┌────────

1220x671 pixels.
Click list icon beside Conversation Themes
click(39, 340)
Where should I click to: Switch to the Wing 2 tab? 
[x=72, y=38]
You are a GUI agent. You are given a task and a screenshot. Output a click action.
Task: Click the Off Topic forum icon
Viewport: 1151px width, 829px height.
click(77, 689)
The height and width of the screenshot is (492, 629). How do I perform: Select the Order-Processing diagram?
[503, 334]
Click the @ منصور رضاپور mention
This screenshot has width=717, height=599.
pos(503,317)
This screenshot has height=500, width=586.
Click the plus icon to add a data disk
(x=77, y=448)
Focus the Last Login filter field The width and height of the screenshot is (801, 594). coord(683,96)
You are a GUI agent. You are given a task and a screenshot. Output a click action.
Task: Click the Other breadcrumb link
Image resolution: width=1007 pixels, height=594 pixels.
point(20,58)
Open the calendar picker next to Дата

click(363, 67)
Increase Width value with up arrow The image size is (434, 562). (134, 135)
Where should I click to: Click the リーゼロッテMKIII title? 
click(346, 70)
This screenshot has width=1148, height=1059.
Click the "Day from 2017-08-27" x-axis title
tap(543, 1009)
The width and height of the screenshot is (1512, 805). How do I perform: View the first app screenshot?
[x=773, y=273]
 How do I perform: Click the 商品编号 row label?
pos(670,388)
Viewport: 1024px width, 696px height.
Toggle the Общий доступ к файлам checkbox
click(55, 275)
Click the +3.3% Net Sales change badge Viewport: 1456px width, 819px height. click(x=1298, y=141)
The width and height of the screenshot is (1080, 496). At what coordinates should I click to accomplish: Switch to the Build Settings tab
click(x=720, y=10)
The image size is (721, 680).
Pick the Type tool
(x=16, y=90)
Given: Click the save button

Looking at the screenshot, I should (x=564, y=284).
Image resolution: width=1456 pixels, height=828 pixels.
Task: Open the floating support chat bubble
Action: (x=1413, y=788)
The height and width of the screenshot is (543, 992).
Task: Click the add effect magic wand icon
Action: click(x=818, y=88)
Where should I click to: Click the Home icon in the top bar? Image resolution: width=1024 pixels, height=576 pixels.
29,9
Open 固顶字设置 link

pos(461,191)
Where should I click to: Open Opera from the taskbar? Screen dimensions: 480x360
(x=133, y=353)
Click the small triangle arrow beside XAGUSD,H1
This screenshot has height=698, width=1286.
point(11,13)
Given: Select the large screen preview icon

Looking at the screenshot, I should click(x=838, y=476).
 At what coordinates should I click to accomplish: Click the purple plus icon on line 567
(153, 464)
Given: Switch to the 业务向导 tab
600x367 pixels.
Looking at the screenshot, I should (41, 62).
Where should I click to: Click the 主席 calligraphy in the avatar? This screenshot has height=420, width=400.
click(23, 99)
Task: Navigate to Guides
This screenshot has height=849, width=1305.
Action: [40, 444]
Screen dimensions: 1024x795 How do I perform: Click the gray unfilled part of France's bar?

└────────

- TASK REQUIREMENTS:
Above are some lines. Repeat exactly, and only, those from the line that has "Focus the Last" through the line that has "Increase Width value".

- RESULT FOR THIS EXERCISE:
Focus the Last Login filter field The width and height of the screenshot is (801, 594). coord(683,96)
You are a GUI agent. You are given a task and a screenshot. Output a click action.
Task: Click the Other breadcrumb link
Image resolution: width=1007 pixels, height=594 pixels.
point(20,58)
Open the calendar picker next to Дата

click(363, 67)
Increase Width value with up arrow The image size is (434, 562). (134, 135)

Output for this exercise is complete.